This repository contains the code and data for the paper "A Hybrid TF-IDF and RNN Model for Multi-label Classification of the Deep and Dark Web" by Ashwini Dalvi et al., published in the International Journal of Advanced Computer Science and Applications (IJACSA), Volume 14, Issue 7, 2023.
The classification of content on the deep and dark web has been a topic of interest for researchers. Researchers focus on adopting more efficient and effective classification methods as the data available on deep and dark web platforms continues to grow. Multi-label classification is the approach for simultaneously categorizing content into multiple classes. To address this, a hybrid approach combining Term Frequency-Inverse Document Frequency (TF-IDF) and Recurrent Neural Network (RNN) has been proposed. The approach involves preprocessing a dataset of Hypertext Markup Language (HTML) documents, selecting specific HTML tags to generate embeddings using TF-IDF, and using an RNN model for multi-label classification. The proposed model was evaluated against commonly used methods (Binary Relevance, Classifier Chains, and Label Powerset) using precision, recall, and F1-score as evaluation metrics, demonstrating promising results in accurately classifying data from the deep and dark web. This contribution represents a noteworthy advancement for researchers and analysts working in this field.
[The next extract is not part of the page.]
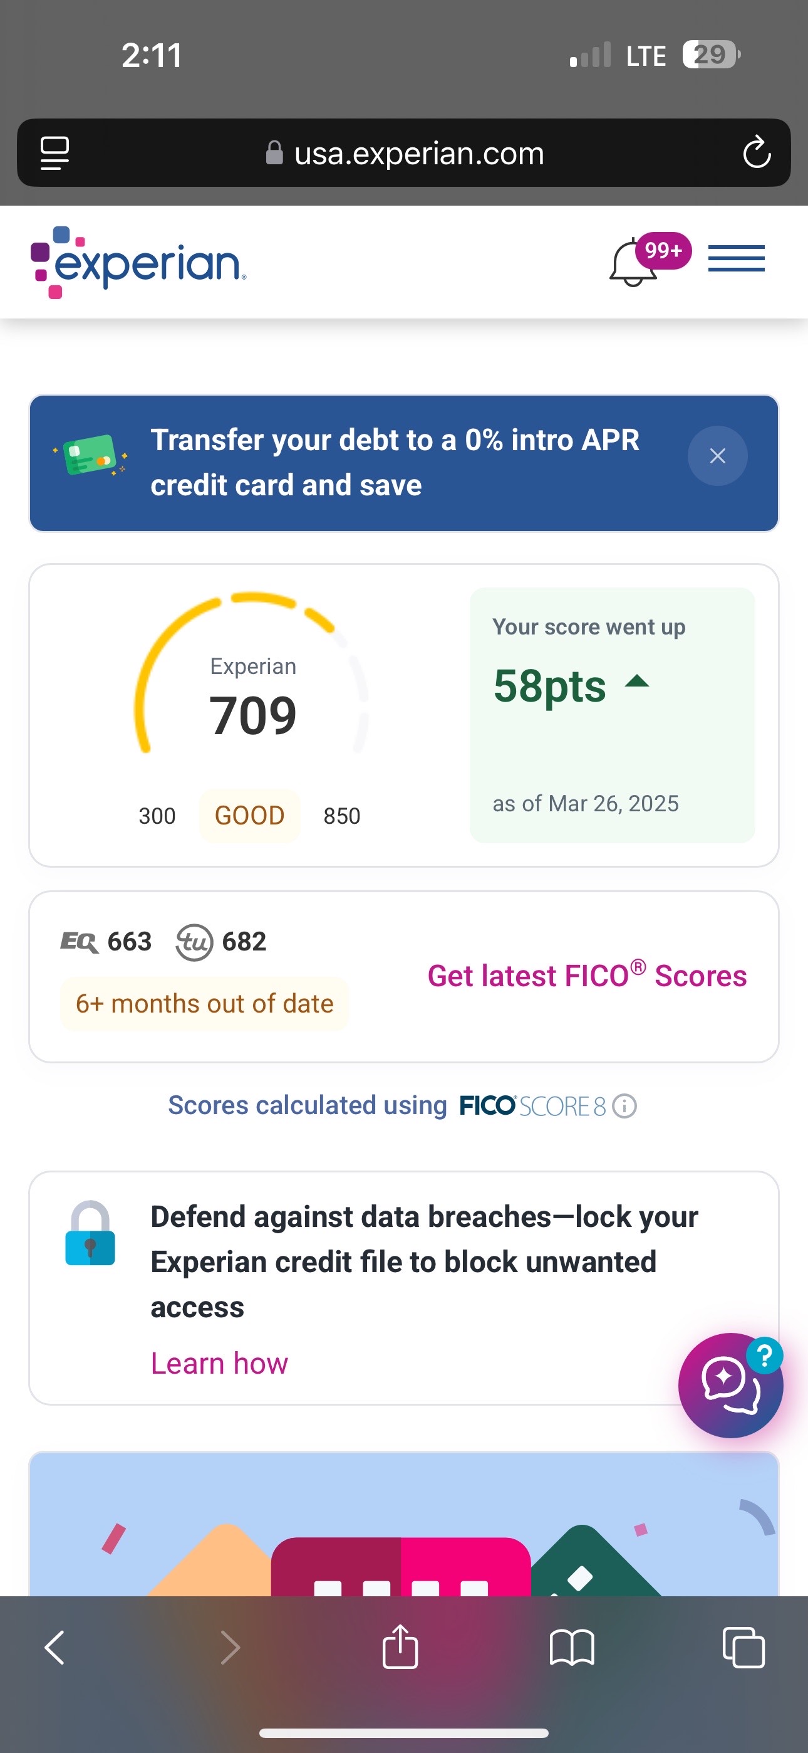
Task: Open the hamburger navigation menu
Action: (736, 259)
- The paper proposes a novel hybrid approach for multi-label classification of deep and dark web content, which combines TF-IDF and RNN techniques.
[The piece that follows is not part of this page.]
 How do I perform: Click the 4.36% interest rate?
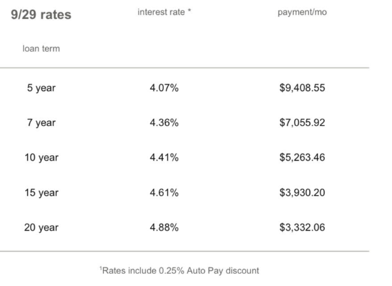pyautogui.click(x=164, y=123)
- The paper collects and preprocesses a large dataset of HTML documents from the deep and dark web using a custom crawler and various data cleaning techniques.
- The paper uses FastText to generate embeddings of the selected tokens from the HTML documents and assigns them to predefined categories based on their similarity.
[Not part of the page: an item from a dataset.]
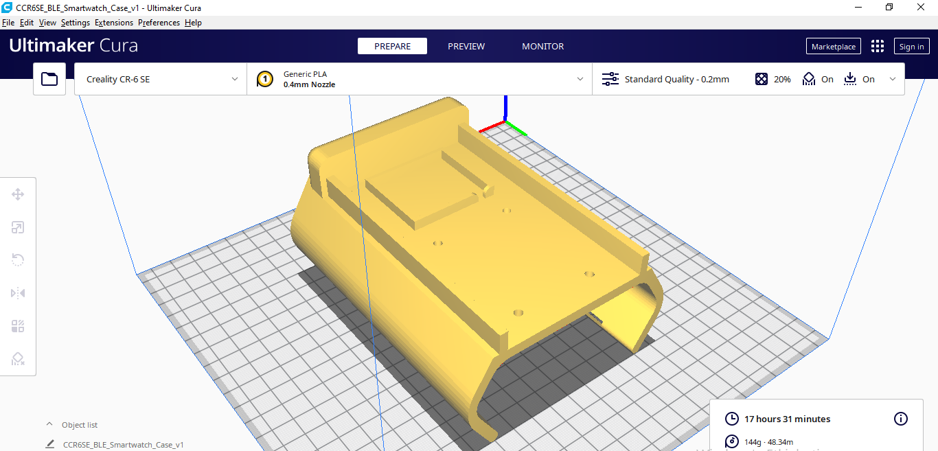Select the Move tool
Viewport: 938px width, 451px height.
click(x=18, y=194)
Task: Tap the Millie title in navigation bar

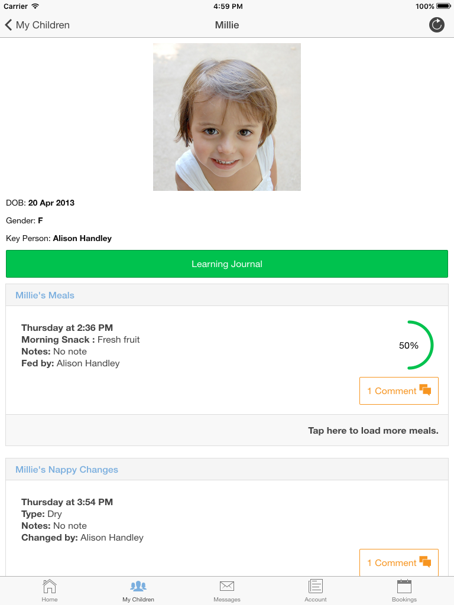Action: 227,25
- The paper trains and evaluates an RNN model using the assigned categories as labels and compares its performance with three existing methods: Binary Relevance, Classifier Chains, and Label Powerset.
- The paper demonstrates that the proposed approach outperforms the other methods in terms of precision, recall, and F1-score for most of the categories and provides insights into the factors affecting the multi-label classification performance.
The code and data for this paper can be found in this repository. The code is written in Python and uses libraries such as TensorFlow, Keras, Scikit-learn, and NLTK. The data consists of 50,000 HTML documents from the deep and dark web, which are preprocessed and labeled using the proposed approach. The data is split into training and testing sets using a 75:25 ratio. The code includes scripts for data preprocessing, feature extraction, label assignment, model training, and evaluation. The code also includes a Jupyter notebook that demonstrates the usage and results of the proposed approach. The code and data are licensed under the Creative Commons Attribution 4.0 International License.